Networking · Docker Basics

Connecting containers with networks

Create a Docker network so containers reach each other by name - like a web app connecting to its database - using docker network create.

The problem: containers can't find each other

Suppose you run a web app in one container and a database in another. The web app needs to connect to the database. By default, separate containers can't easily reach each other - each is isolated.

The solution is a network. When two containers are on the same Docker network, they can talk to each other, and - very handily - they can find each other by container name.

Create a Docker network

Create a network with a name of your choice:

docker network create my-net

Connect containers to the network

Start each container with --network pointing at that network. Let's run a database and then a small container that can reach it:

docker run -d --name db --network my-net \
  -e MYSQL_ROOT_PASSWORD=secret \
  mysql:8

Now start another container on the same network:

docker run -it --network my-net alpine sh

Inside that container, you can reach the database using its name, db, as if it were a hostname:

ping db

You'll get replies. Docker runs a small built-in DNS that turns container names into addresses, but only for containers on the same network. So the web app would connect to the database using the host name db and its port 3306 - no IP addresses to hunt down.

Why name-based networking is so useful

Container IP addresses can change every time they restart, so hard-coding them would be fragile. Names are stable: as long as the database container is called db, other containers on the network reach it at db. This is exactly how multi-container apps wire themselves together.

Cleaning up

List and remove networks like other Docker objects:

docker network ls
docker network rm my-net

Manually creating networks and starting each container works, but it's a lot of typing for an app with several parts.
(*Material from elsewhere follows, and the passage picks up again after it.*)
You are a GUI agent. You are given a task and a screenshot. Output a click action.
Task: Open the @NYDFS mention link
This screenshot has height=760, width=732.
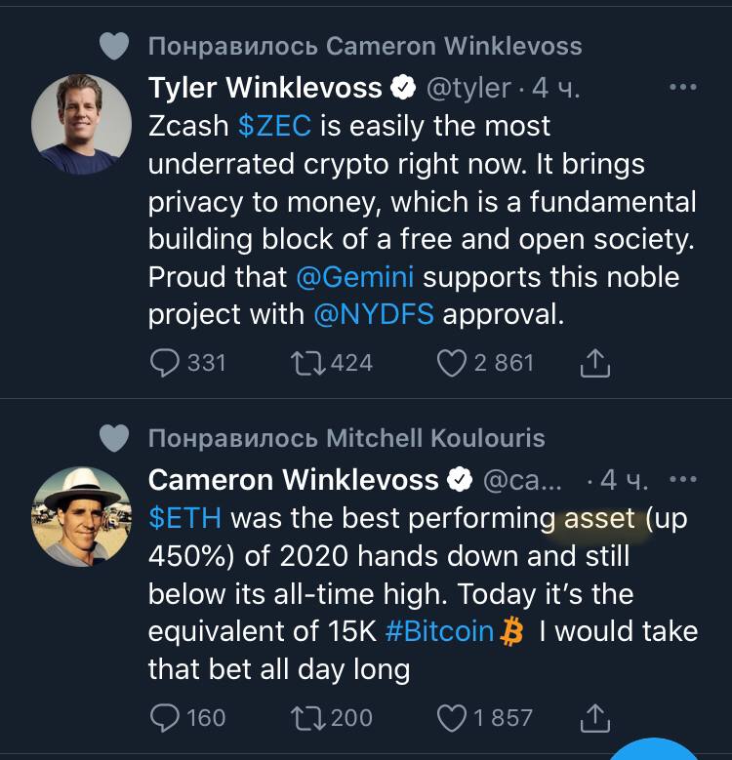(x=373, y=314)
In the next chapter, Docker Compose lets us describe the whole setup - containers, networks and volumes - in one file.

The catch that confuses newcomers

Name-based networking only works for containers on the same custom network. Two containers started without --network land on Docker's default bridge and can't reach each other by name - which is exactly why a web app "can't find the database" even though both are running. The fix is simply to put both on the same network you created. Also note you connect to the container's internal port (like 3306), not any port you published with -p - published ports are for reaching in from your computer, not for container-to-container traffic.

FAQ

How do containers communicate with each other in Docker?

Put them on the same user-defined network (docker network create, then --network). Docker's built-in DNS then lets each container reach the others by container name, so no IP addresses are needed.

Why can't my app connect to the database container?

Almost always because they're not on the same custom network, so name lookup fails. Put both containers on the same network and connect using the database's container name as the host.

Do I need to publish a port for containers to talk to each other?

No. Publishing (-p) is only for reaching a container from your computer. Containers on the same network reach each other on the internal port directly, no -p required.